## Begin DATA FOR THE TASK
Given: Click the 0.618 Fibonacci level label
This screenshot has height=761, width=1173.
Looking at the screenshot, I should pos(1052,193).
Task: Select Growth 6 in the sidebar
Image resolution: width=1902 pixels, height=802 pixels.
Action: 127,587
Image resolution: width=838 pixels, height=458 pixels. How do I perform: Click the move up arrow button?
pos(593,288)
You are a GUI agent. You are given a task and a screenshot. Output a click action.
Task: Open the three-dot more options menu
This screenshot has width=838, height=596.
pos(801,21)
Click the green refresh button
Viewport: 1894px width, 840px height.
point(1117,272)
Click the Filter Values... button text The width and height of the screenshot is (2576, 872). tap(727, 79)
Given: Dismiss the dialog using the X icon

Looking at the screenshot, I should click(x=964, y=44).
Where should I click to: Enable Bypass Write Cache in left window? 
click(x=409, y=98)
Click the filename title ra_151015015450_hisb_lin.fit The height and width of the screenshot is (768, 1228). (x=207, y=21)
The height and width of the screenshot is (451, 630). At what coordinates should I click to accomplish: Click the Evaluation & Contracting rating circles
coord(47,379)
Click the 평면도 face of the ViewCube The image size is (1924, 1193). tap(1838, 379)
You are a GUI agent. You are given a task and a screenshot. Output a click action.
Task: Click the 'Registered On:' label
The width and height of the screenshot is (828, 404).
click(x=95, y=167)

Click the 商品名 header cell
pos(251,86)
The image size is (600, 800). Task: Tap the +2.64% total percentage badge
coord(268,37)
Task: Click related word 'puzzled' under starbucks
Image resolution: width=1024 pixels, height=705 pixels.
## End DATA FOR THE TASK
YOUR INSTRUCTIONS: Reproduce the part of the listing that opens with the line containing "Click the 평면도" and closes with the line containing "click(x=95, y=167)", swapping "screenshot" for "screen image" and leaving everything else as it is.

OUTPUT OF THE EXERCISE:
Click the 평면도 face of the ViewCube The image size is (1924, 1193). tap(1838, 379)
You are a GUI agent. You are given a task and a screen image. Output a click action.
Task: Click the 'Registered On:' label
The width and height of the screen image is (828, 404).
click(x=95, y=167)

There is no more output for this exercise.